Records for this task
=-=-=-=-=

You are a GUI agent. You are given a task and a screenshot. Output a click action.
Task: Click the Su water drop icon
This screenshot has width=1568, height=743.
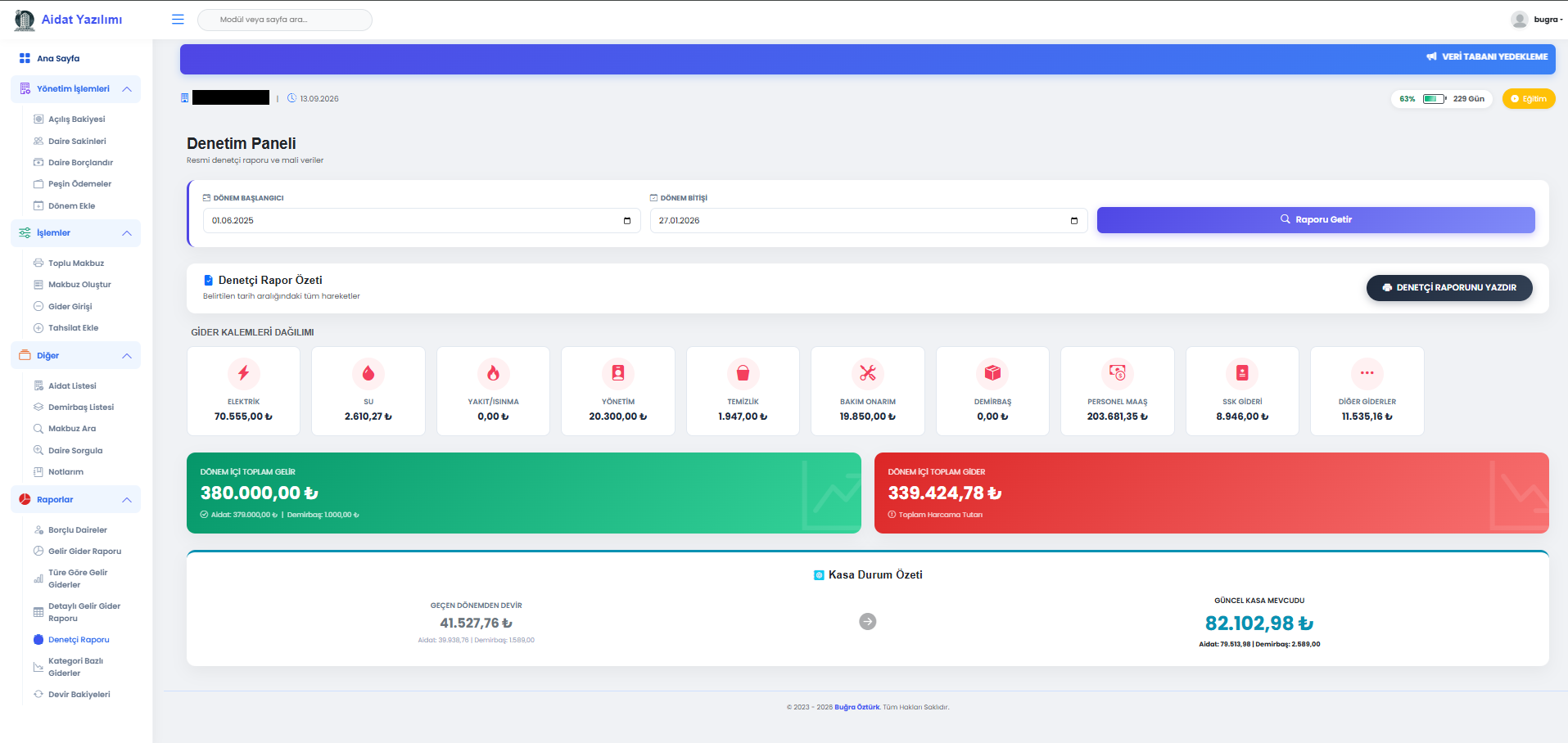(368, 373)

=-=-=-=-=

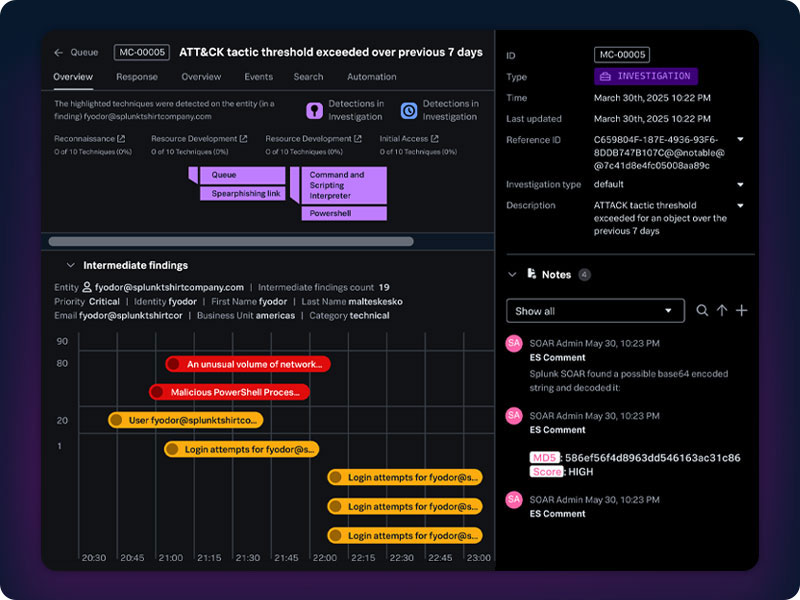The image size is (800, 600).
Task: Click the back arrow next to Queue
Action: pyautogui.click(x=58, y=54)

=-=-=-=-=

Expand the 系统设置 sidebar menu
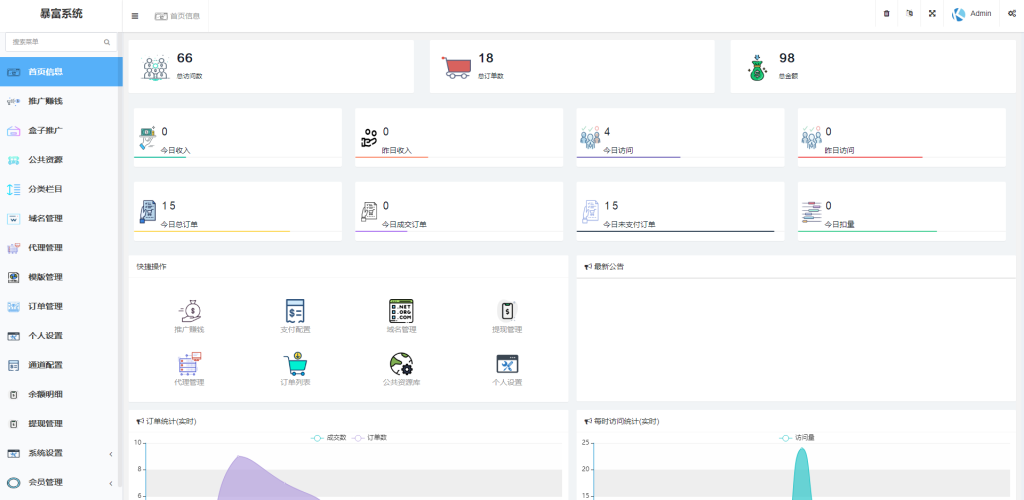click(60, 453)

=-=-=-=-=

Print the lines of the records from the line with "The image size is (800, 600)." to the line with "Action: pyautogui.click(x=58, y=54)", including both of those lines, without changing anything in them. Leave the pictures out of the answer.

Final result
The image size is (800, 600).
Task: Click the back arrow next to Queue
Action: pyautogui.click(x=58, y=54)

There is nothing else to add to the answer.